● **Problem to solve**: Beginning with the first line, return the material verbatim and without pictures.

● ● ●

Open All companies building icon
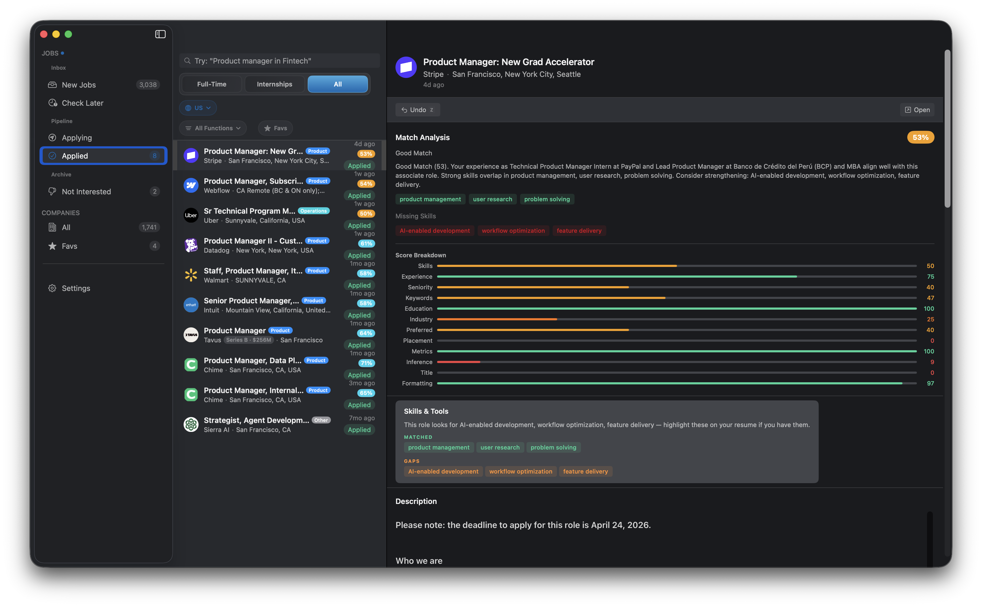This screenshot has width=982, height=607. coord(52,227)
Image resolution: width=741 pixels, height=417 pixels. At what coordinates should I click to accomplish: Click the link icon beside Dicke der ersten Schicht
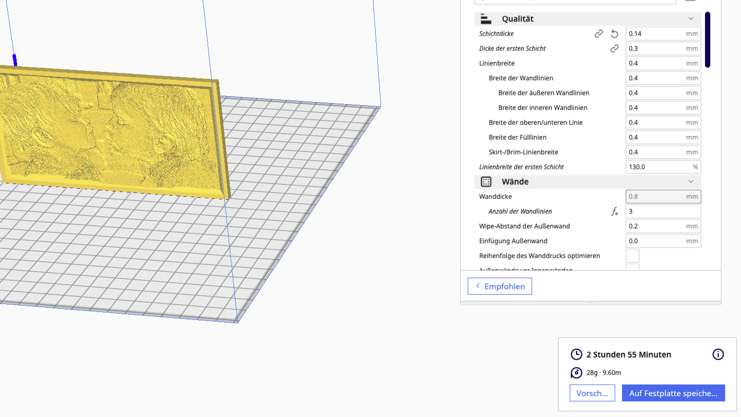click(614, 48)
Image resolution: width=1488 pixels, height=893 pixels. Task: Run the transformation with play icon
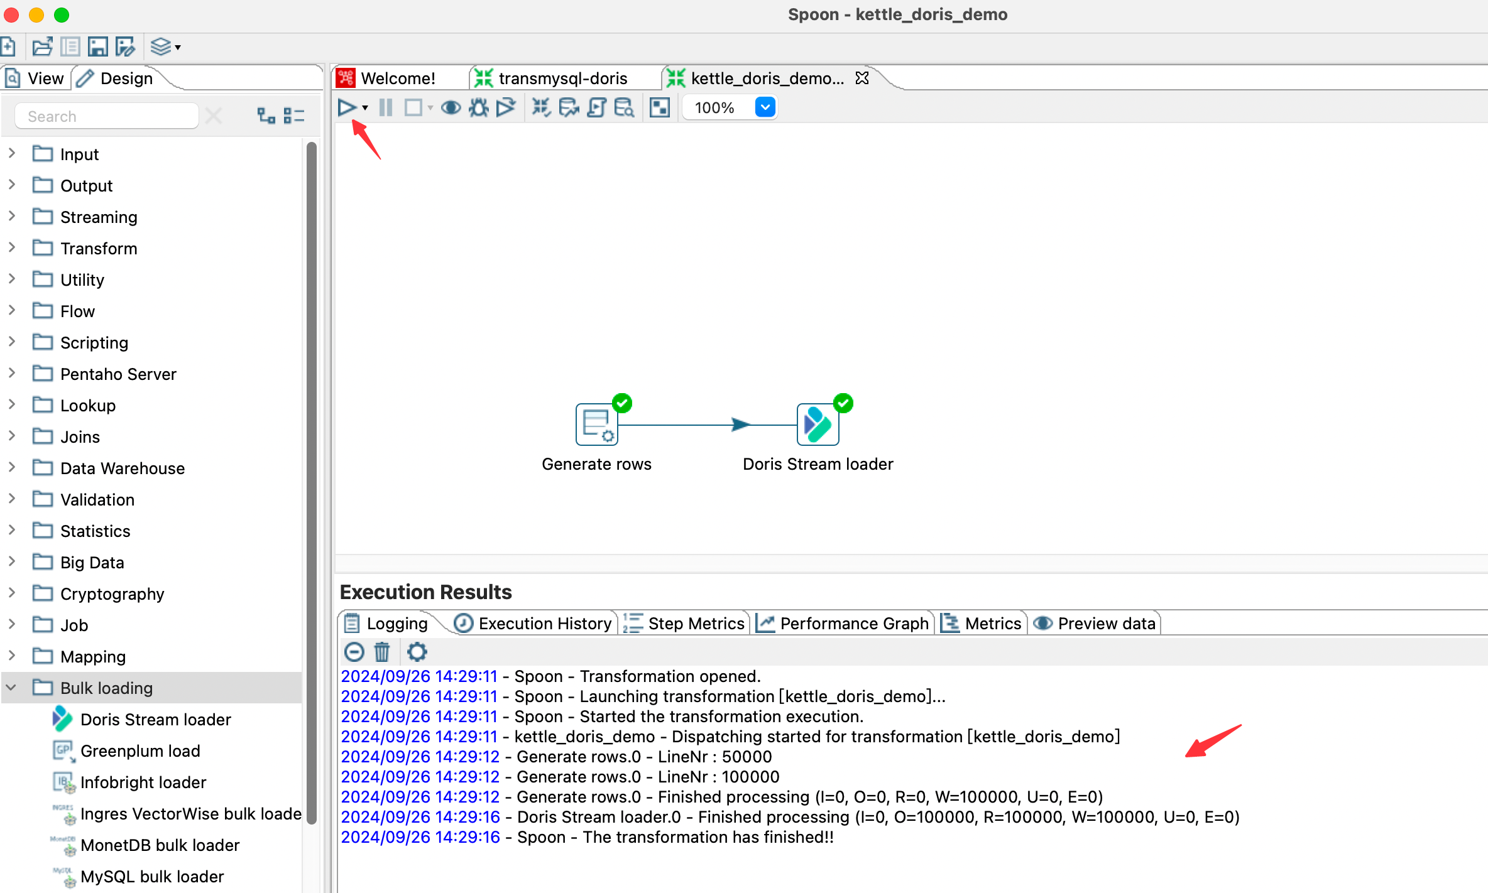346,108
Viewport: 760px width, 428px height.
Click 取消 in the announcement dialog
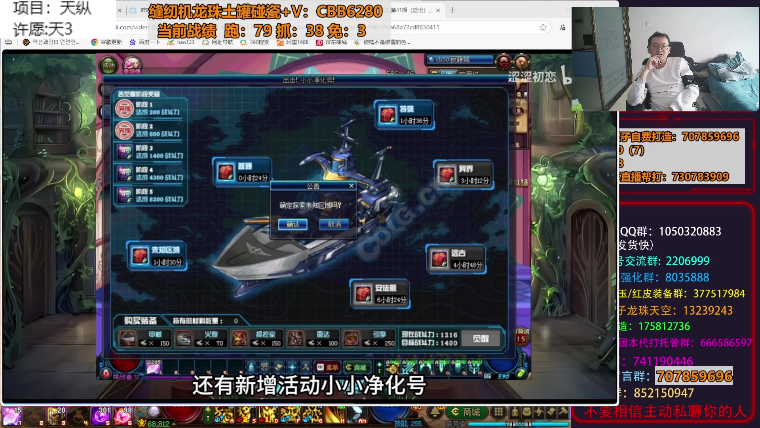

● ● ●

● **Written response**:
Open All companies building icon
This screenshot has width=982, height=607. coord(52,227)
Image resolution: width=741 pixels, height=417 pixels. At what coordinates should I click to accomplish: Click the link icon beside Dicke der ersten Schicht
click(614, 48)
Image resolution: width=1488 pixels, height=893 pixels. Task: Run the transformation with play icon
346,108
Viewport: 760px width, 428px height.
Click 取消 in the announcement dialog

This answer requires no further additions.